Robert Nelson and the other plaintiffs are scientists and engineers at the Jet Propulsion Laboratory (JPL), a joint project of the National Aeronautics and Space Administration (NASA) and the California Institute of Technology. The JPL program is run by CalTech pursuant to something that the Court of Appeals opinion characterizes as a "contract" with the NASA. This contract provides that the NASA can unilaterally amend it. The NASA unilaterally amended the contract to require low risk CalTech scientists to submit to in depth background investigations, including questioning of the scientists, questioning of third parties, and accessing government electronic databases of information.
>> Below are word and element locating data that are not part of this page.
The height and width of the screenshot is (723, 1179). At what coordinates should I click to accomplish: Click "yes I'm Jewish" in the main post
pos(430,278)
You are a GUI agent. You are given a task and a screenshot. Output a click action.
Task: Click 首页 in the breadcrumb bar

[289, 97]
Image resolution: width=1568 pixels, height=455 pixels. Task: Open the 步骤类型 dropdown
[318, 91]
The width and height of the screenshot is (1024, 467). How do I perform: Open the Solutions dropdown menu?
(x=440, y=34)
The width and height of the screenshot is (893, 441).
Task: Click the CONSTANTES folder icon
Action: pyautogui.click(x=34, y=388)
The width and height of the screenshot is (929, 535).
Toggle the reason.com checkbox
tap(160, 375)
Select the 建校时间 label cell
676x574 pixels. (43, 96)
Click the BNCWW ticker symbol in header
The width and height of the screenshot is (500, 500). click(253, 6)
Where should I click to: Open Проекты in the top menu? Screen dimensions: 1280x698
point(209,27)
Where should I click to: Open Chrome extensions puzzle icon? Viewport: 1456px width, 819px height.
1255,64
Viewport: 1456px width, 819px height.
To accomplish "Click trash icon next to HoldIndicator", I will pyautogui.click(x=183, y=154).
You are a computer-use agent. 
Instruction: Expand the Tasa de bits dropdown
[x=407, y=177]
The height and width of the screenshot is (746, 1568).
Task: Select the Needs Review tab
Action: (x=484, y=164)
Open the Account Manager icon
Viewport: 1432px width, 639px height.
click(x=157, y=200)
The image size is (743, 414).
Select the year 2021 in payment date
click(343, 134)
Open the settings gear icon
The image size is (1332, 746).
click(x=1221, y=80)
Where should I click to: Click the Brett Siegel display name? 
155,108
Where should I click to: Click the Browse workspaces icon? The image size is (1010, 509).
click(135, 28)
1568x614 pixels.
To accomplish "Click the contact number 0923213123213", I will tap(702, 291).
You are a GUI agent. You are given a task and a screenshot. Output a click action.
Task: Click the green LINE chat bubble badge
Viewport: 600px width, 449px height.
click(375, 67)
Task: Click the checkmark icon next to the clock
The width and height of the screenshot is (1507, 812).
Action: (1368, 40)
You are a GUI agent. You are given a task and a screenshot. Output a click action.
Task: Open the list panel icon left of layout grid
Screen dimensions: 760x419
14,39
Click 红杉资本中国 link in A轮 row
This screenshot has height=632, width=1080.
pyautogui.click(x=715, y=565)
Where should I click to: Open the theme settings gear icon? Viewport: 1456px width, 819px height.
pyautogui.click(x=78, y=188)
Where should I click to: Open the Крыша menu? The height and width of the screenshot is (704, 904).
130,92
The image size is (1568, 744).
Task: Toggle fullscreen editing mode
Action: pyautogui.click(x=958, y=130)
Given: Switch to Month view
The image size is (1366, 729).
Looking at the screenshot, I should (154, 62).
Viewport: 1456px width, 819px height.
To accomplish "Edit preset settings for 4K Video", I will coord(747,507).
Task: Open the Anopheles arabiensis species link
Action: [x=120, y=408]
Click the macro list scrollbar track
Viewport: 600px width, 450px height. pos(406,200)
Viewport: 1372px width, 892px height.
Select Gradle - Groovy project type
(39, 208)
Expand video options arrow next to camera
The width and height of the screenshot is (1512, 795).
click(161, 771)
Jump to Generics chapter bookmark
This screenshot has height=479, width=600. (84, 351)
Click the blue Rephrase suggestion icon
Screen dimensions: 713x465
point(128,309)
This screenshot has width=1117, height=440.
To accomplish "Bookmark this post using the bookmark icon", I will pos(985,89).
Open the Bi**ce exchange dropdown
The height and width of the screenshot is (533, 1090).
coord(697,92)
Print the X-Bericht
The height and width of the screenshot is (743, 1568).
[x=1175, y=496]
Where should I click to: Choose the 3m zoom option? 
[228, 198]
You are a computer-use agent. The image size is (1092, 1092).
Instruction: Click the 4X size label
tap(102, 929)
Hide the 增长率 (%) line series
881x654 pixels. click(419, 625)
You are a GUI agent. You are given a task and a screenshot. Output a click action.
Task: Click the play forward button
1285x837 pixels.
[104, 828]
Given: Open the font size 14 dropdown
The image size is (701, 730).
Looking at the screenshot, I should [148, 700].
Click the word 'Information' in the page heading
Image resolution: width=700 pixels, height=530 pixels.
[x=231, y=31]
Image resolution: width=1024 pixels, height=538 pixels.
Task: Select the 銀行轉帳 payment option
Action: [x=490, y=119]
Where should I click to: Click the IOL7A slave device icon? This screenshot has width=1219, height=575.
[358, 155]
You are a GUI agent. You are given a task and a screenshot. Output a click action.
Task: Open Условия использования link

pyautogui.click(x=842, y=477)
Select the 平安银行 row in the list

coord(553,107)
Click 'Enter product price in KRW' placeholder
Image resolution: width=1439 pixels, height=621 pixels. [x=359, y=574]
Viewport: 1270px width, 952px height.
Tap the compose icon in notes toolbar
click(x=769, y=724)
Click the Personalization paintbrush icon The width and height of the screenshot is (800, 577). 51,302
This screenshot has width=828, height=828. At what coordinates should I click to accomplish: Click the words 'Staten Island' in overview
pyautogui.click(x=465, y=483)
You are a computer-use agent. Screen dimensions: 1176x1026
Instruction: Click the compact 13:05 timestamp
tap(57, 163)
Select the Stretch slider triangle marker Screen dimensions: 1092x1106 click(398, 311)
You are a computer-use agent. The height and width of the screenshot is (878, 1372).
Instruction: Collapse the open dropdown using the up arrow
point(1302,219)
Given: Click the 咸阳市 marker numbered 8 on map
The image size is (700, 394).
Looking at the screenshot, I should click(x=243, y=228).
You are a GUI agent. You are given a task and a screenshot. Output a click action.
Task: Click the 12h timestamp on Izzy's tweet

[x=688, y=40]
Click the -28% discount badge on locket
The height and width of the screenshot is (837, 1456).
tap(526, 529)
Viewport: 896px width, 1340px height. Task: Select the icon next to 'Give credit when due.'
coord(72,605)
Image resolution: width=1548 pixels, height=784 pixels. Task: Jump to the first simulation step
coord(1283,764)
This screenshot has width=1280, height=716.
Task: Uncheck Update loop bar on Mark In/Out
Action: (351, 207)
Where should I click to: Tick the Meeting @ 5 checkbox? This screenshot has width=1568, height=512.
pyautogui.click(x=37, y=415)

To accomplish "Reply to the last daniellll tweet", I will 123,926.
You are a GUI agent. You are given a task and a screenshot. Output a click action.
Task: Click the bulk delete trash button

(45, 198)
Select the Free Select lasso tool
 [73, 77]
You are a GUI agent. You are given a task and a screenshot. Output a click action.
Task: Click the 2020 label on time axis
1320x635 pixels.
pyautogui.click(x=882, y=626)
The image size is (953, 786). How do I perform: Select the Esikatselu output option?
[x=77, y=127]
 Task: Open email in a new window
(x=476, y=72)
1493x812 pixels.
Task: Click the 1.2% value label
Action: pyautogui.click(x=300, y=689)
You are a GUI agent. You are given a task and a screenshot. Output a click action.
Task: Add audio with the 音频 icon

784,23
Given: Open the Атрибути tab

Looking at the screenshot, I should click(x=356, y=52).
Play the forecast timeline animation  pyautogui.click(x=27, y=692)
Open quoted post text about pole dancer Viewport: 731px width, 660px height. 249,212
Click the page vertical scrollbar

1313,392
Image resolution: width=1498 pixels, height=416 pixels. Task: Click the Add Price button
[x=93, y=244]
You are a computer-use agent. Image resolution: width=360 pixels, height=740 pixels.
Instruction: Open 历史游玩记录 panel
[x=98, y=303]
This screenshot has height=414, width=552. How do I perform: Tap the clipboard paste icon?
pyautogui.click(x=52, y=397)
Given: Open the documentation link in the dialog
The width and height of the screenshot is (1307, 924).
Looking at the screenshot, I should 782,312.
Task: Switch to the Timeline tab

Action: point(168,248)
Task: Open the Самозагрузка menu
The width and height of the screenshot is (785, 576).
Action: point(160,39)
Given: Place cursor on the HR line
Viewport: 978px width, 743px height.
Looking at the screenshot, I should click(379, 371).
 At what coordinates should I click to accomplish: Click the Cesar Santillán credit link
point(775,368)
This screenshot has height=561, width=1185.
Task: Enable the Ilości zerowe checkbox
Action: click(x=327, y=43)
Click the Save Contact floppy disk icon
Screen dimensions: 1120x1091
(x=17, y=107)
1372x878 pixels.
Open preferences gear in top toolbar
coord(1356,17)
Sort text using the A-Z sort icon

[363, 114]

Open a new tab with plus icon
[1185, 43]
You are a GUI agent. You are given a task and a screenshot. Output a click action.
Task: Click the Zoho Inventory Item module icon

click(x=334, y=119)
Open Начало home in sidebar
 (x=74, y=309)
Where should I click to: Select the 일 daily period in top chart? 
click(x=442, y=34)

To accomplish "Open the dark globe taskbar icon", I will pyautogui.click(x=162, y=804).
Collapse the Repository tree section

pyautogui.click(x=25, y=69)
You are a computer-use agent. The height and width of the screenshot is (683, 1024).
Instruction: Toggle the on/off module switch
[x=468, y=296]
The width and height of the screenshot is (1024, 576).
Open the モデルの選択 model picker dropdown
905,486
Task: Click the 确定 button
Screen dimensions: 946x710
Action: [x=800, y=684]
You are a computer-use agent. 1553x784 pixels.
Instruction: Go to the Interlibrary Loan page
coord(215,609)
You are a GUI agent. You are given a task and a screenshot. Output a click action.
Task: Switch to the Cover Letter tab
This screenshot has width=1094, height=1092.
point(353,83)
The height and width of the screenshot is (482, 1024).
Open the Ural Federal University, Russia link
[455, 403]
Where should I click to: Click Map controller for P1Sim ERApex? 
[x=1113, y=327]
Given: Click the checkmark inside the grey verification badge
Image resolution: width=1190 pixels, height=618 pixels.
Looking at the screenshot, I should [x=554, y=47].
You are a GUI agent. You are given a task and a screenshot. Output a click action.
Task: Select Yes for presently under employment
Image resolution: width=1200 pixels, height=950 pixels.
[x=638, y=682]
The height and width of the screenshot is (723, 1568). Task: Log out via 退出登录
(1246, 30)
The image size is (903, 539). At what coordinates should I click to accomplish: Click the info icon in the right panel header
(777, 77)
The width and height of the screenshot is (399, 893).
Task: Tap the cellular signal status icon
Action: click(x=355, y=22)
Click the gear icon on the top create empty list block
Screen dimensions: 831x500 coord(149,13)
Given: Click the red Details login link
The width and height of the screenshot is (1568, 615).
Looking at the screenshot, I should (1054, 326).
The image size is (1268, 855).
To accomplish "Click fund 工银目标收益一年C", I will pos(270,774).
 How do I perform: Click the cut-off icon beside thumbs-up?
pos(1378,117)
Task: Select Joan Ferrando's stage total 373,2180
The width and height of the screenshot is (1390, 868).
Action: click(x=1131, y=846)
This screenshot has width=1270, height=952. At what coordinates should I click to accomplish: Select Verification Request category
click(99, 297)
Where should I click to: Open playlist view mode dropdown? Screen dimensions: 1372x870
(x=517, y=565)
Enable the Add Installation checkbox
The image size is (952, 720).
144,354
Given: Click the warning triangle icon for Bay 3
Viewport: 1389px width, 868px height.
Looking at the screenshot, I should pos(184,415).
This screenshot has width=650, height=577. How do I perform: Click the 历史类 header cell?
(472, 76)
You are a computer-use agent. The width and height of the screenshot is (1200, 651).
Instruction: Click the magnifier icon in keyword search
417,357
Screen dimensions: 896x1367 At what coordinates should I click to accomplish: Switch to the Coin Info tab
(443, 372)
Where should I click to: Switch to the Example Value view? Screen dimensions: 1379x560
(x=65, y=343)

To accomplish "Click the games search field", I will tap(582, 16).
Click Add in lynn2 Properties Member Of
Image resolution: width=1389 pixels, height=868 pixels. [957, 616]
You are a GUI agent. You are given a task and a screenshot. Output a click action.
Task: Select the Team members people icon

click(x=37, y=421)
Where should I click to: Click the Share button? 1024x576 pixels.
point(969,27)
They filed a complaint in U.S. District Court (CDCal) alleging violation of the APA, violation of the Constitutional right to informational privacy, and violation of the 4th Amendment's ban on unreasonable searches.
The District Court denied the plaintiffs' motion for a preliminary injunction, based upon its finding of an unlikelihood of success on the merits, and the plaintiffs then brought the present interlocutory appeal.
The Court of Appeals reversed and remanded on the APA and information privacy claims. However, it held that the background investigations are not searches within the meaning of the 4th Amendment.
This case is Robert Nelson, et al. v. NASA, et al., U.S. Court of Appeals for the 9th Circuit, App. Ct. No. 07-56424, an appeal from the U.S. District Court for the Central District of California, D.C. No. CV-07-05669-ODW, Judge Otis Wright presiding. Judge Kim Wardlaw wrote the opinion of the Court of Appeals, in which Judges David Thompson and Edward Reed joined.